Study: The expansion of non-EU platforms can generate losses of 1.78 billion lei for the Romanian economy
A study conducted by the Bucharest Academy of Economic Studies, on the socio-economic impact of international e-commerce platforms on Romania, shows that the accelerated expansion of non-EU platforms can have significant negative effects on the Romanian economy, if it is not accompanied by measures to ensure a fair competitive framework.
According to the study, in the case of non-EU platforms, the value of transactions does not translate to the same extent in added value at local level, in jobs, taxes paid in Romania or investments in the local ecosystem of services. The products are usually manufactured outside the European Union and reach Romanian consumers directly, without generating multiplier economic effects comparable to those created by Romanian and European traders.
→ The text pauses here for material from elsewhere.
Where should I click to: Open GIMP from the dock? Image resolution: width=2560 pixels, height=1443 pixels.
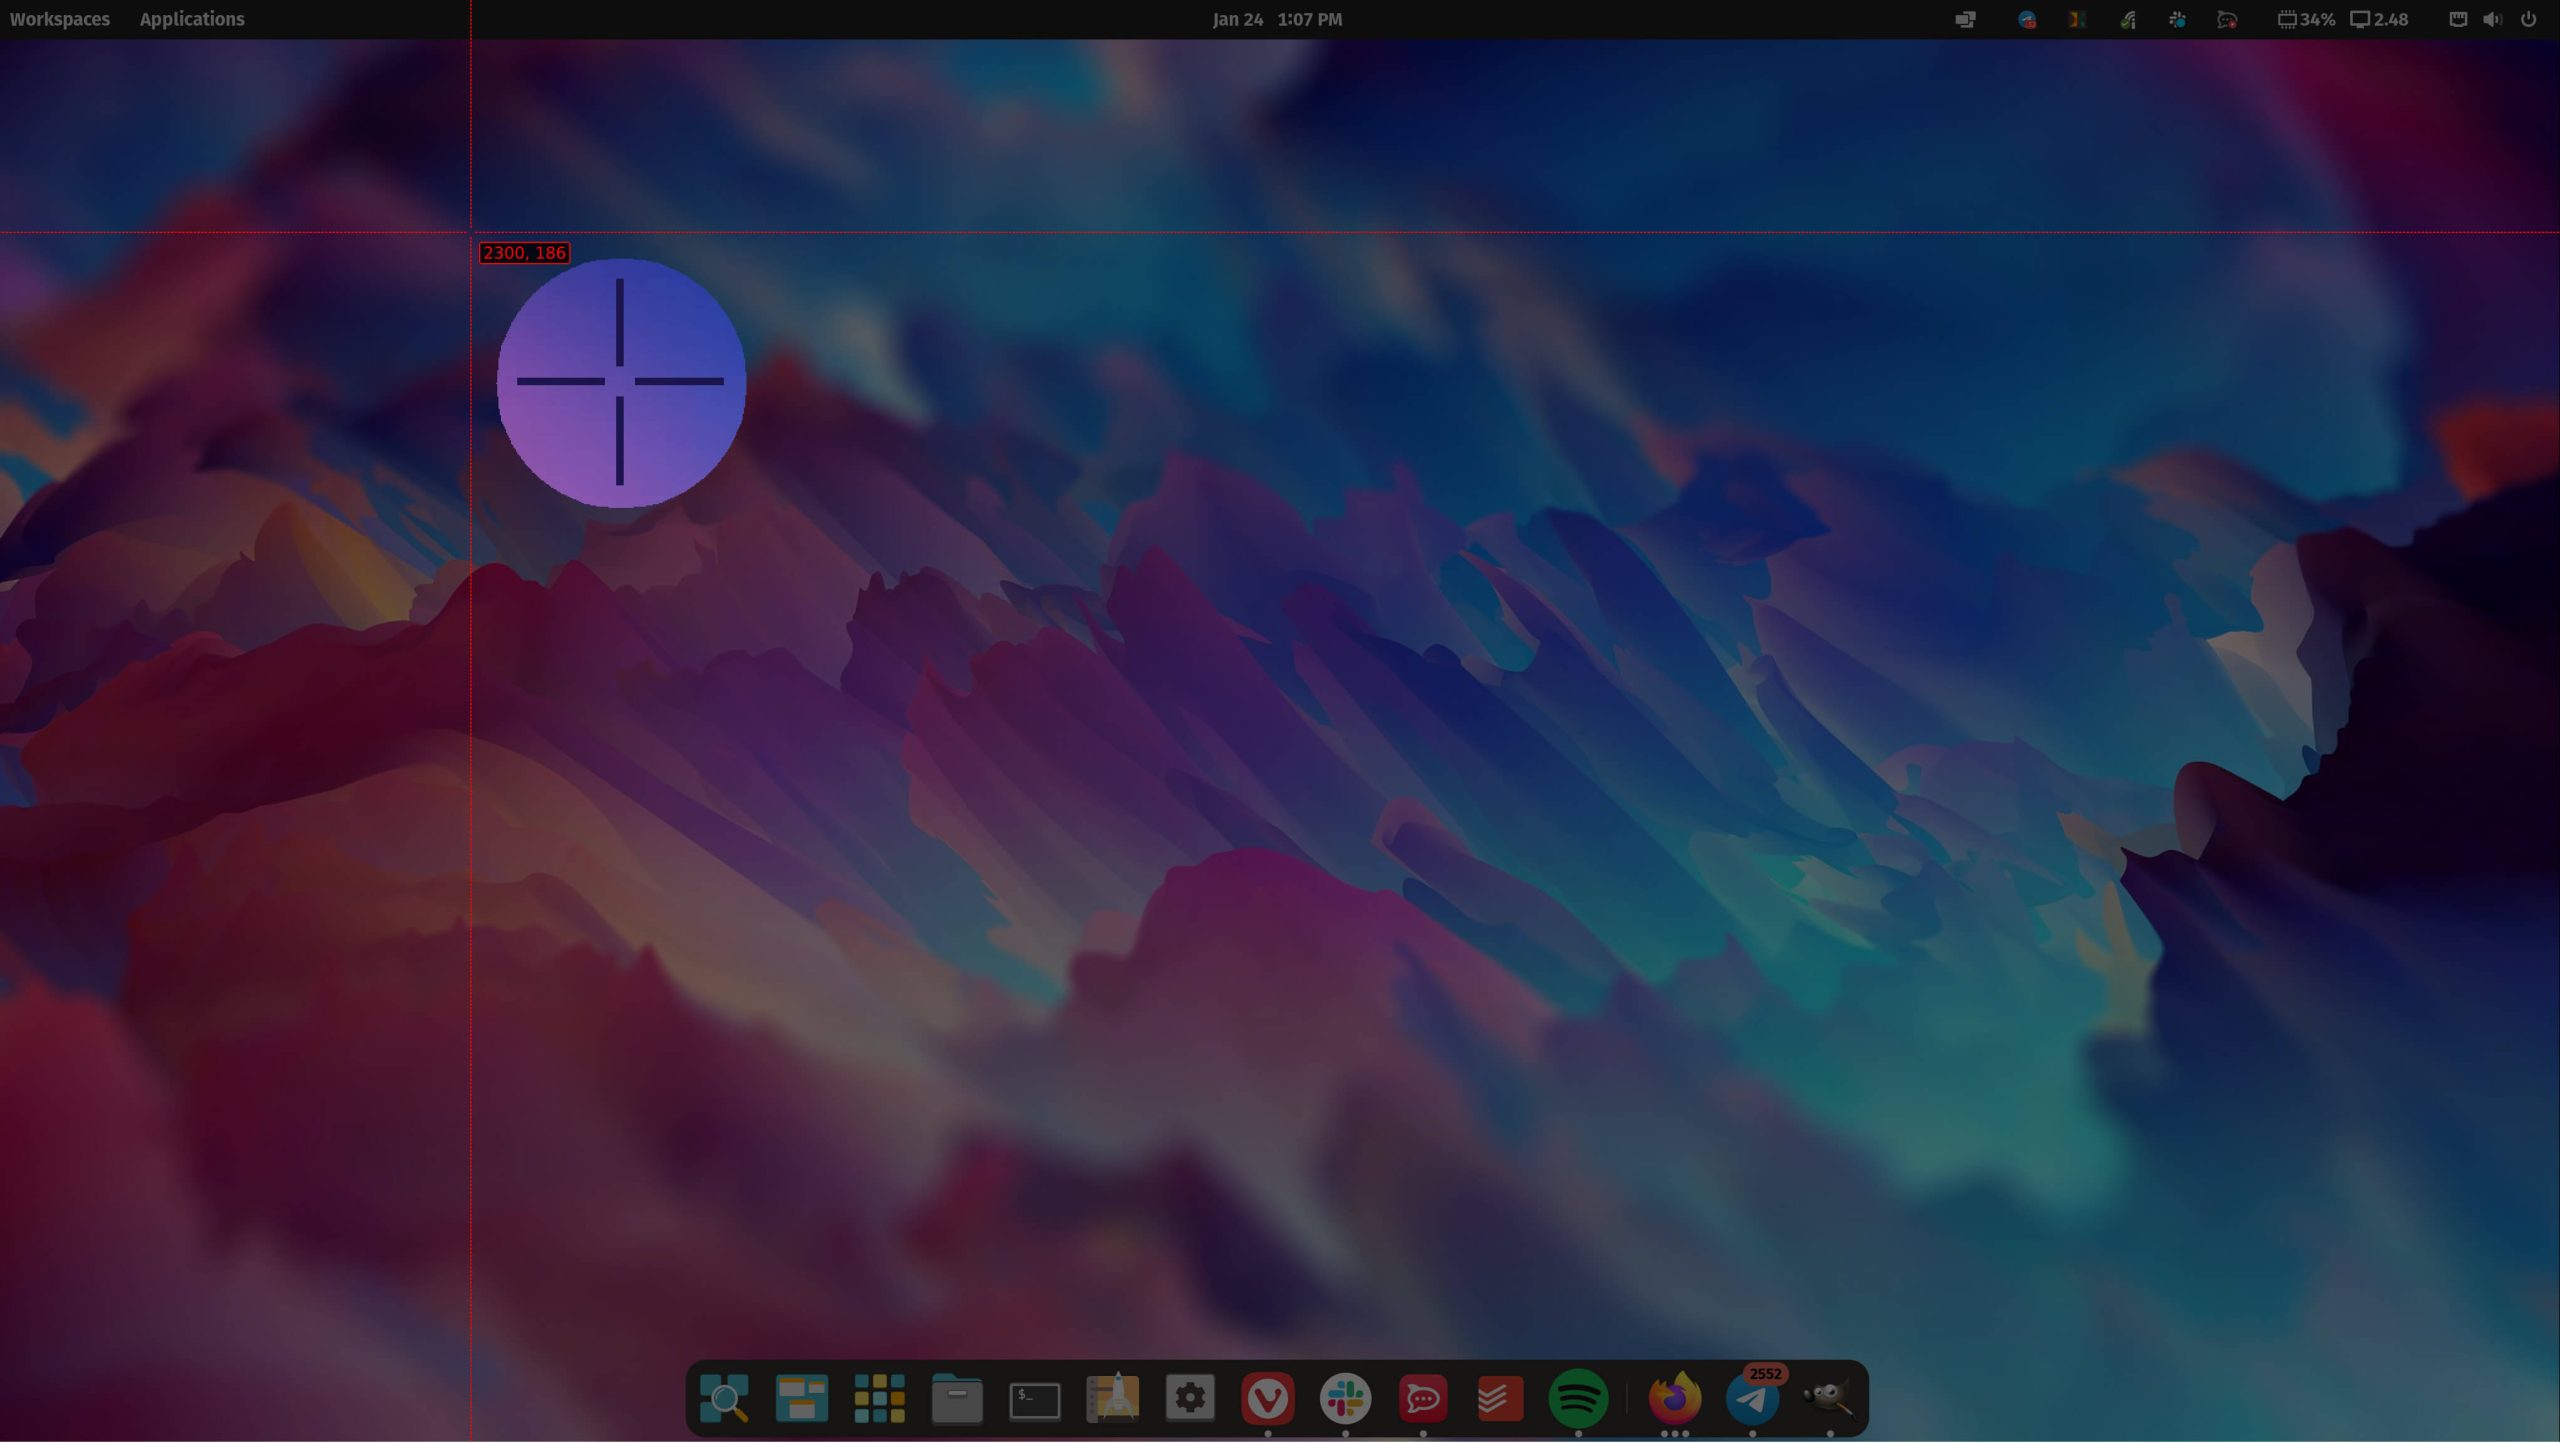click(x=1829, y=1398)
The study estimates that, strictly based on VAT receipts through the IOSS system, the sales of companies from outside the European Union to Romania reached at least 4.4 billion lei in 2025. This value represents a minimum threshold, as it does not fully capture all forms of sale and import used by non-EU platforms. For 2026, data collected by ARMO show a 20% increase in the value of orders placed by Romanians to non-EU merchants.
“The ASE study confirms what the local industry has been signaling for a long time: not every increase in online commerce automatically means economic development for Romania. When the value of transactions goes outside the European Union, and Romania is left with the pressure on infrastructure and unbalanced competition, the local economy loses. We are not asking for privileges for Romanian companies, but equal rules for all those who sell to Romanian consumers,” said Cristian Pelivan, director of ARMO.
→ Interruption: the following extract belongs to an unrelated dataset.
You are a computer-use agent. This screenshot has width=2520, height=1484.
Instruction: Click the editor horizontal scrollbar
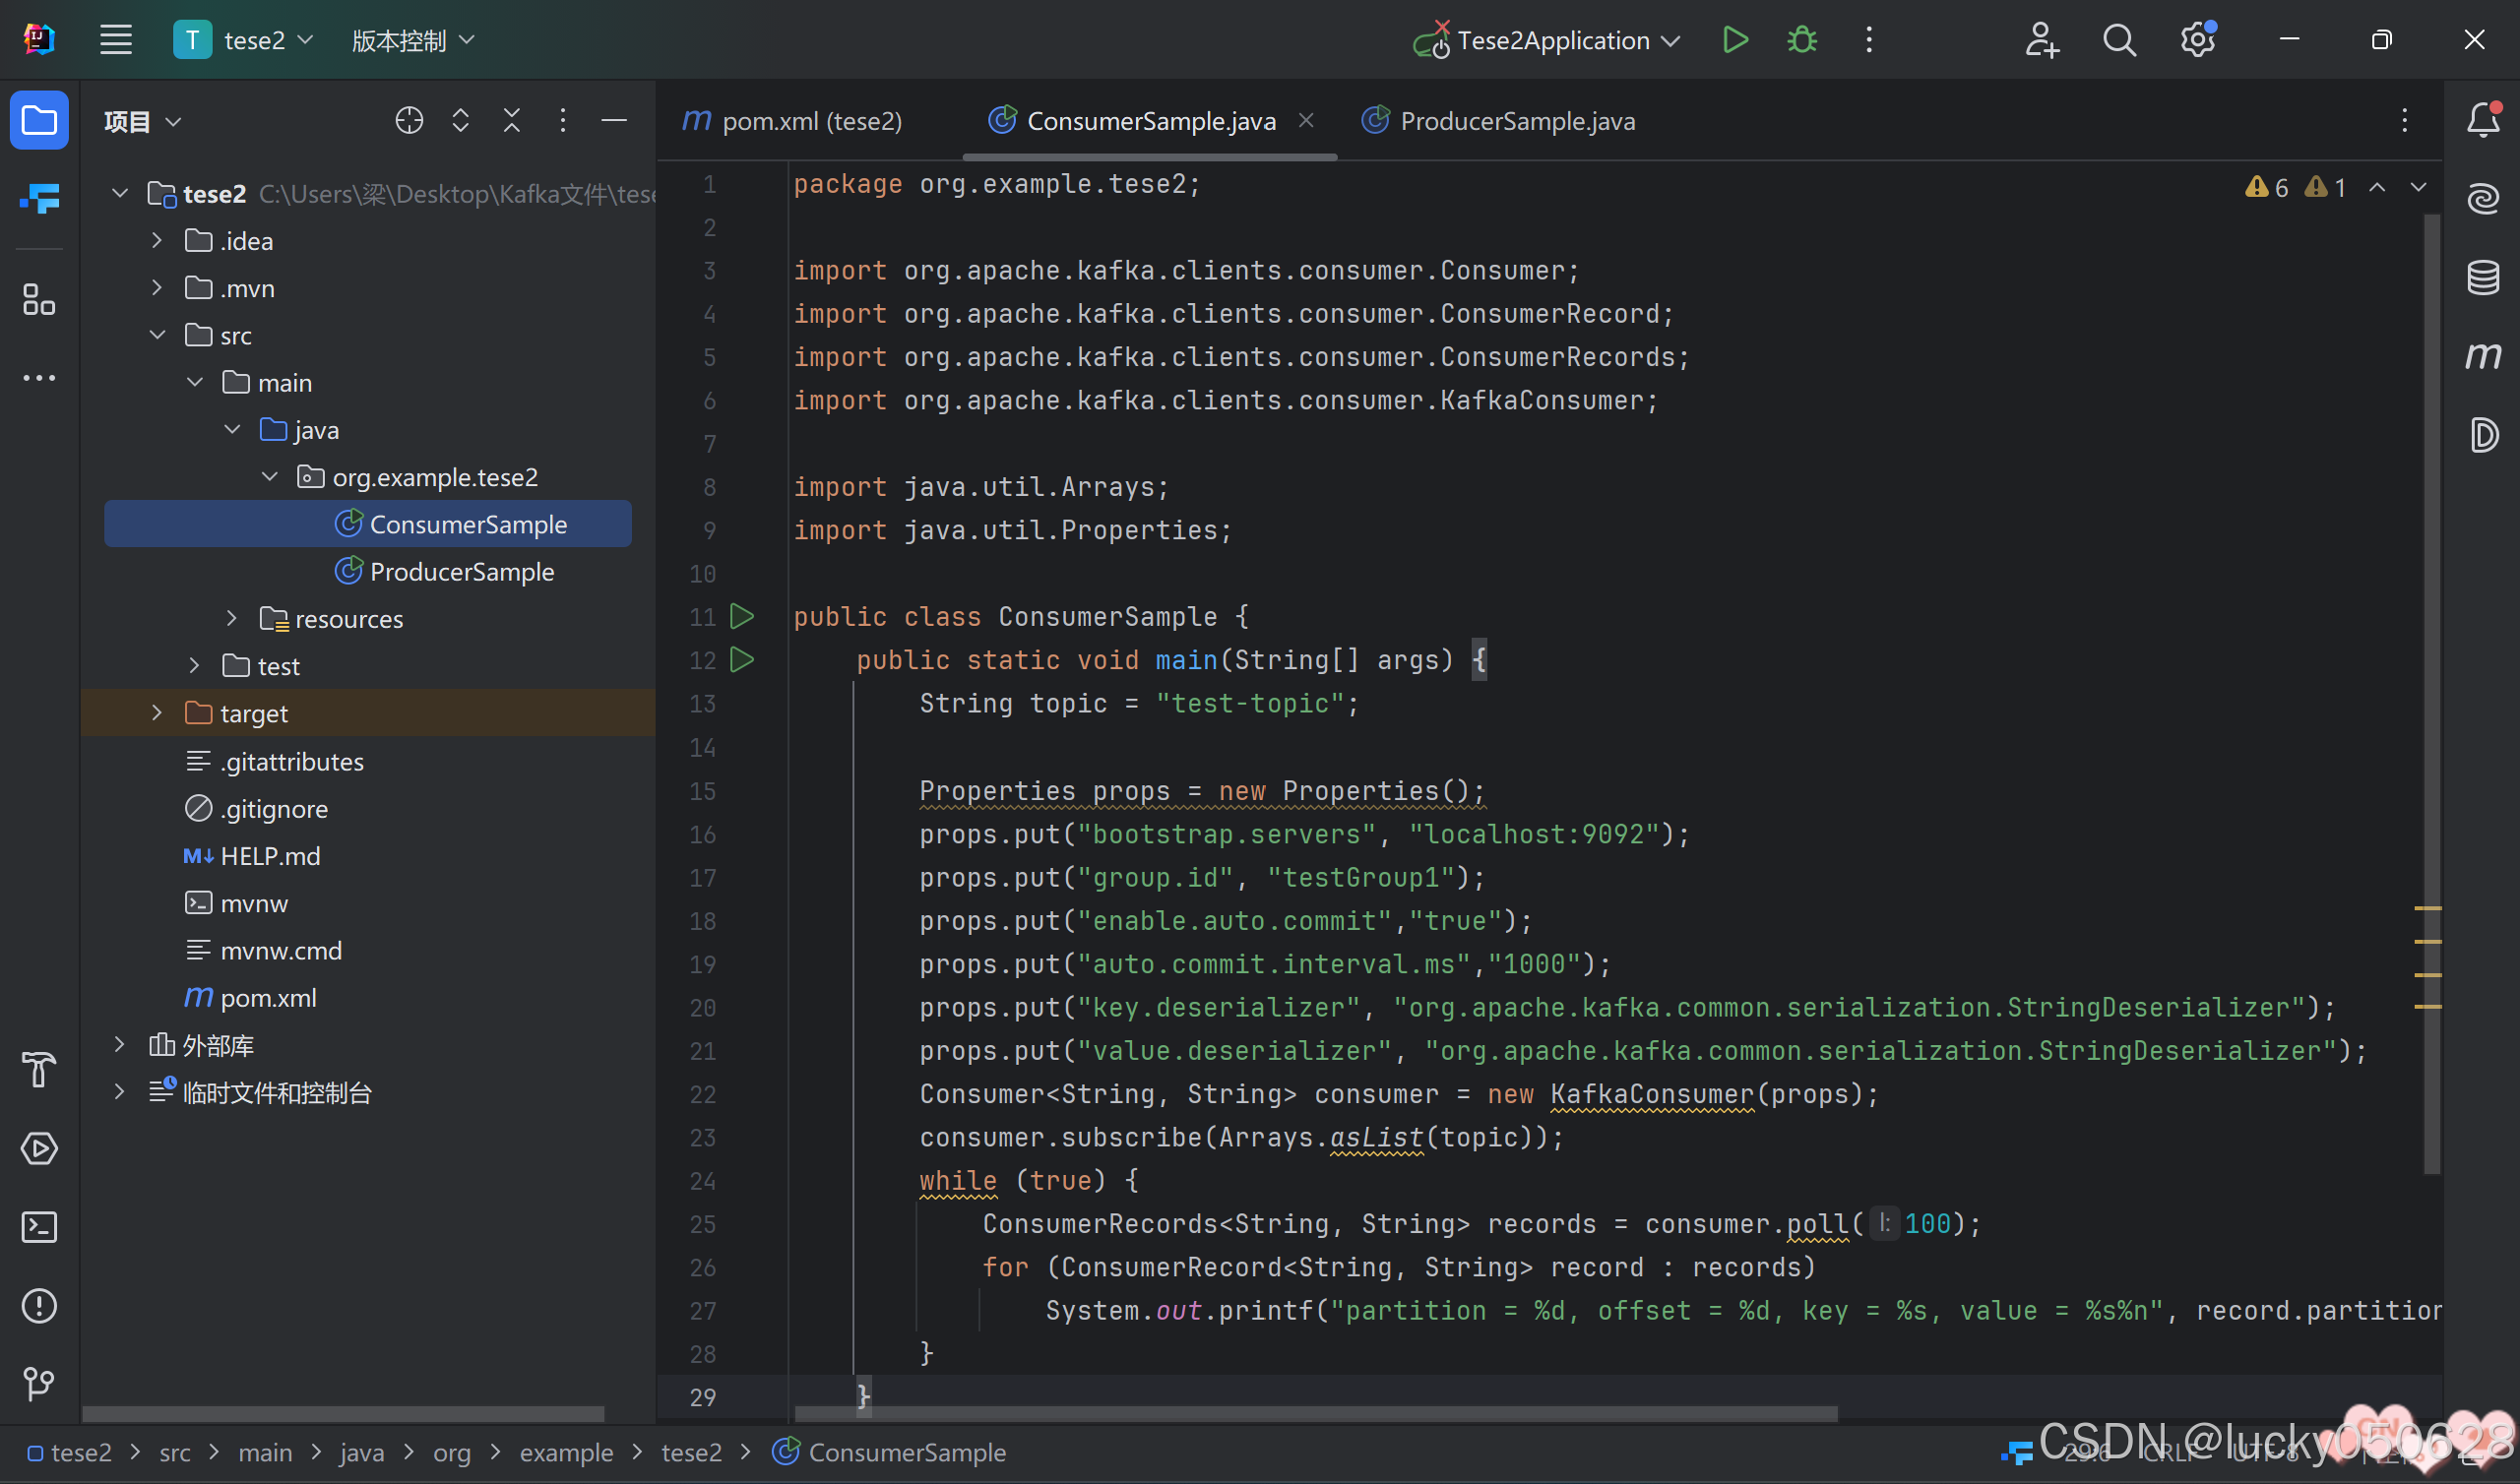click(1315, 1414)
The analysis shows that the local e-commerce model has a significantly greater capacity to support the Romanian economy. In 2024 alone, e-commerce by Romanian retailers supported approximately 15,918 direct jobs, which translate
into local taxes and contributions. For 2026, the study estimates that, in the status quo scenario, in which non-EU platforms continue to grow without corrective measures, Romania’s economy can lose about 1.78 billion lei from the sector’s total impact on GDP, and about 4,630 jobs can be lost.
“Romanian traders pay taxes, hire people, invest locally and comply with strict rules on product safety, consumer protection and environmental responsibility. Competition is healthy only when all actors play by the same rules. Otherwise, we are talking about a distortion that affects local companies, the public budget and Romania’s ability to develop a competitive digital economy,” added Cristian Pelivan.
In this context, ARMO draws attention to the fact that the legislative decisions in the next period must be analyzed in the light of the real economic impact of non-EU platforms on Romania. A relevant example is the draft law L361/2026, which aims to repeal the logistics tax of 25 lei/parcel applied to non-EU parcels with a declared value of less than 150 euros.
ARMO believes that the elimination of this tax, as a result of which approximately 32 million euros were collected in the budget from non-EU companies in the first 3 months of the year, would reduce Romania’s ability to limit the imbalances generated by direct imports through non-EU platforms.
It remains for the authorities to identify ways in which consumer protection legislation, as well as European product safety rules and standards, are equally enforced.